FRAGMENTO SELECCIONADO -
Estamos todos más que calentitos, y yo
el primero, a cuenta de las inminentes elecciones autonómicas catalanas, que se
han convertido finalmente en el plebiscito que los independentistas pretendían.
En medio de ese fárrago todo son cruces de sables verbales, ensalzamientos de
las patrias, poesías varias entremezcladas con sueños y vaticinios, así como
análisis históricos y políticos de lo posible y lo imposible.
He intentado eludir los excesos de
frustración y bilis acudiendo al humor, a la parodia. Por debajo del sarcasmo
supongo que lo esencial de mi perspectiva habrá quedado más que en evidencia.
Pero ahora, y dando fe de mi condición de poliedro, me gustaría echar una
mirada al asunto desde un nuevo ángulo puramente ontológico —esto es: relativo
al ser— que pienso apenas se ha
tenido en consideración y podría ayudar a aclarar algunas ideas.
La cosa, a pesar del cultismo anterior
(intuyo que a más de uno lo de “ontológico”
le habrá hecho temerse que se avecinaba un laberinto de palabros insondables),
es en realidad bastante sencilla: todo este lio parte de considerar el asunto
como meras dificultades de relación entre dos naciones: España y Catañuña. La
cosa, para algunos, podría equipararse a un matrimonio en crisis, y las
posibilidades son la reconciliación (vía reforma de la Constitución), o el divorcio
(secesión); alternativa, ésta última, para la que caben igualmente dos opciones:
divorcio de mutuo acuerdo (independencia pactada), o contencioso (declaración
unilateral de independencia), que aunque siempre es más doloroso no deja de ser
viable, y acaso inevitable, si las diferencias entre los cónyuges son
insuperables y uno de ellos se empeña en no aceptar la separación.

FILAS LISTADAS -
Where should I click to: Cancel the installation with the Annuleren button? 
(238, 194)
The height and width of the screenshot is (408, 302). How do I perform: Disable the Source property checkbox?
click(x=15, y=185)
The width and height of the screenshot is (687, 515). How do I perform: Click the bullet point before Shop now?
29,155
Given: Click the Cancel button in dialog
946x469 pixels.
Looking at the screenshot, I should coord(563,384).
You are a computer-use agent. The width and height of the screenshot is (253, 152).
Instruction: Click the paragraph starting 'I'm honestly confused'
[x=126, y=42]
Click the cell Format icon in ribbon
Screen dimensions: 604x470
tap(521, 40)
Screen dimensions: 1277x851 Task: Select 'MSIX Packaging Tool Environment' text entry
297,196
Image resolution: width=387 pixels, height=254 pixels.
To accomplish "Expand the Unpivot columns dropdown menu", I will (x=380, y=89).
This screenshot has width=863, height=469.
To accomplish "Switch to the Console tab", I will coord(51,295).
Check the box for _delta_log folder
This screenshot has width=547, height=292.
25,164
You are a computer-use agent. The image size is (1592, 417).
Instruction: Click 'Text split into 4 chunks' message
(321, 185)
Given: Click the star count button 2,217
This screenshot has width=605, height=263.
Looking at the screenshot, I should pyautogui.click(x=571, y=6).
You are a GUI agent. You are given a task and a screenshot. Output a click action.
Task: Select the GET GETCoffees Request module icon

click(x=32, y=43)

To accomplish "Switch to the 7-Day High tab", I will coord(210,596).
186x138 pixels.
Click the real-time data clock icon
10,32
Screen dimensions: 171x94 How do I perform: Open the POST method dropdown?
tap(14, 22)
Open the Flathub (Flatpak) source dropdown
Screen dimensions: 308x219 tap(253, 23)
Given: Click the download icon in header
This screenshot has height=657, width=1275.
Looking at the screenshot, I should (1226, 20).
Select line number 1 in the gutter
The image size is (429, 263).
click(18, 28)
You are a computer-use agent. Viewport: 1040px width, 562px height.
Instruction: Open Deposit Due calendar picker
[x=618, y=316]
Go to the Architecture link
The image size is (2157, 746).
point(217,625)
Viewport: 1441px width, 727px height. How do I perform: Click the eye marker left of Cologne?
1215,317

OBJETIVOS -
• 1. Reescriba como una lista JSON de cadenas, con una cadena por cada línea y sin las líneas en blanco, las filas que comienzan en la que contiene "Screen dimensions: 171x94" y terminan en la que contiene "Screen dimensions: 308x219 tap(253, 23)", ambas incluidas.
• 2. Prolongue el fragmento sobre las elecciones autonómicas catalanas a partir de su última oración.
El fragmento y las filas no guardan relación alguna entre sí.

RESPUESTAS -
• 1.
[
  "Screen dimensions: 171x94 How do I perform: Open the POST method dropdown?",
  "tap(14, 22)",
  "Open the Flathub (Flatpak) source dropdown",
  "Screen dimensions: 308x219 tap(253, 23)"
]

• 2.
A mi entender la metáfora anterior,
por poética y estéticamente tentadora que pudiera parecer es absolutamente
equivocada, porque España y Cataluña no son realidades equiparables, no son
entes de la misma naturaleza. Para nada. Y no digo con esto que una sea
superior a la otra: es que son cosas que pertenecen a distintos niveles de la
realidad. Puestos a buscar metáforas, yo diría que el absurdo conflicto que
enfrenta a Cataluña con España sería mucho más parecido al que pudiera
enfrentar a mis pulmones con el resto de mi cuerpo, o a la raza negra con el
resto de la humanidad. Y lo digo por un simple y elemental hecho que parece ser
sistemáticamente olvidado: ESPAÑA ES LA SUMA DE SUS PARTES Y LAS SINERGIAS QUE
DICHA SUMA GENERA, NO UNA REALIDAD DIFERENTE.
La primera vez que entendí la anterior
obviedad fue, precisamente, oyendo a Jordi Pujol, hará veinte años, cuando aún
era Honorable (con toda probabilidad ya robaba, pero no se sabía), y aunque no
recuerdo la frase exacta, decía más o menos así: “la única manera que tengo de ser español es siendo catalán”. Pues
claro: no se es español en vez de catalán, o andaluz o extremeño: no existe “lo
español” sino como suma, mezcla, fermentación y fruto de todo lo anterior y del
resto de gentes, tierras, costumbres, culturas e historias de este rinconcito
del mundo. Y si alguien no está de acuerdo, que me diga, ¿qué es
intrínsecamente español?, ¿la paella?: ¡eso no es español, es valenciano!; ¿las
sevillanas, el flamenco?: ¡eso tampoco es español, sino andaluz! Pueden
buscarse tantos ejemplos como se quiera, y el resultado siempre es el mismo. El
cocido lo que es es madrileño, y el jamón salmantino —bueno, o de Huelva,
Teruel y varios rincones más— y Picasso malagueño, Julio Iglesias gallego,
Nadal menorquín, Fernando Alonso asturiano, Gasol y Miró barceloneses… ¿Quién o
qué es aquí español, y solo español, sin ser además de otro sitio?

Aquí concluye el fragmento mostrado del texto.